====== ROWS ======

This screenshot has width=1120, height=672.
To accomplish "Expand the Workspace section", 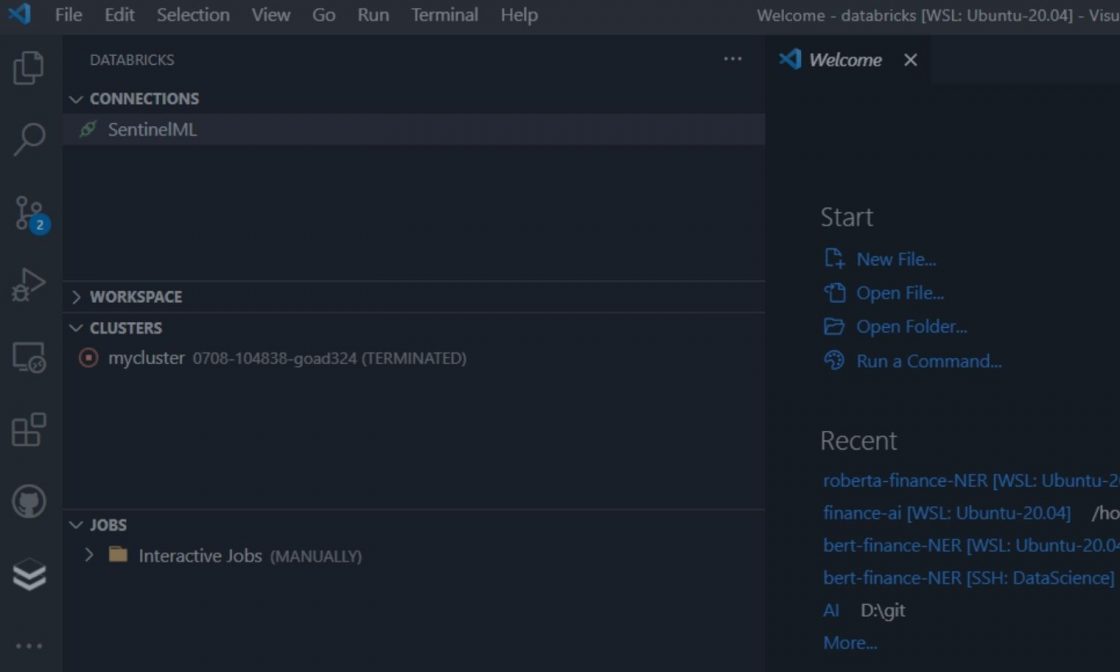I will (76, 297).
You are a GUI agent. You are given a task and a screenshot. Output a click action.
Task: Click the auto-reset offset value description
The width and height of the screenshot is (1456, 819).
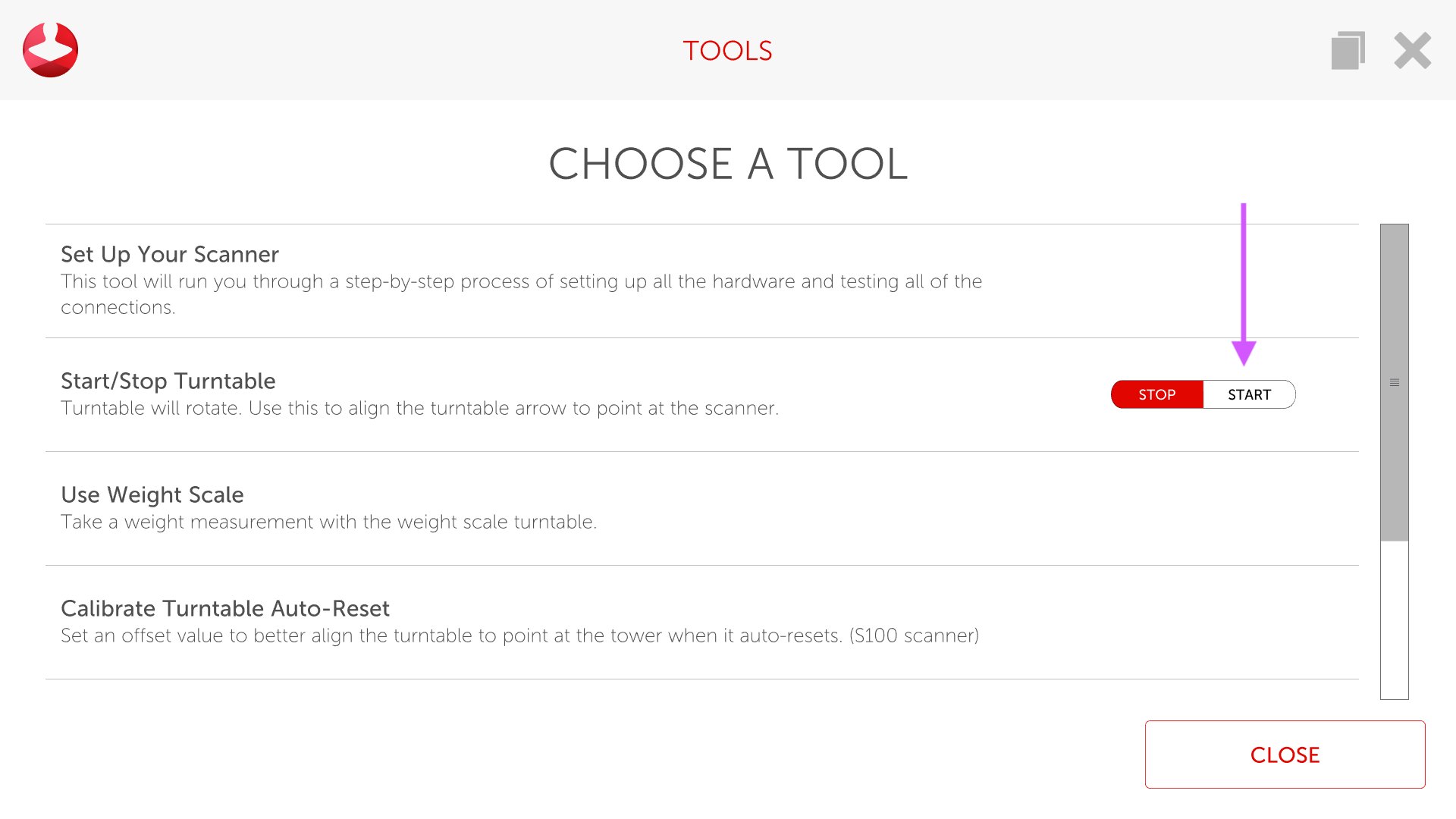coord(519,635)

======

AIM OF THE TASK => Which lines in the material contain the string "width"? Locate and copy each of them, treating uppercase and lowercase letters as distinct.

RESPONSE =>
This screenshot has width=1120, height=672.
The width and height of the screenshot is (1456, 819).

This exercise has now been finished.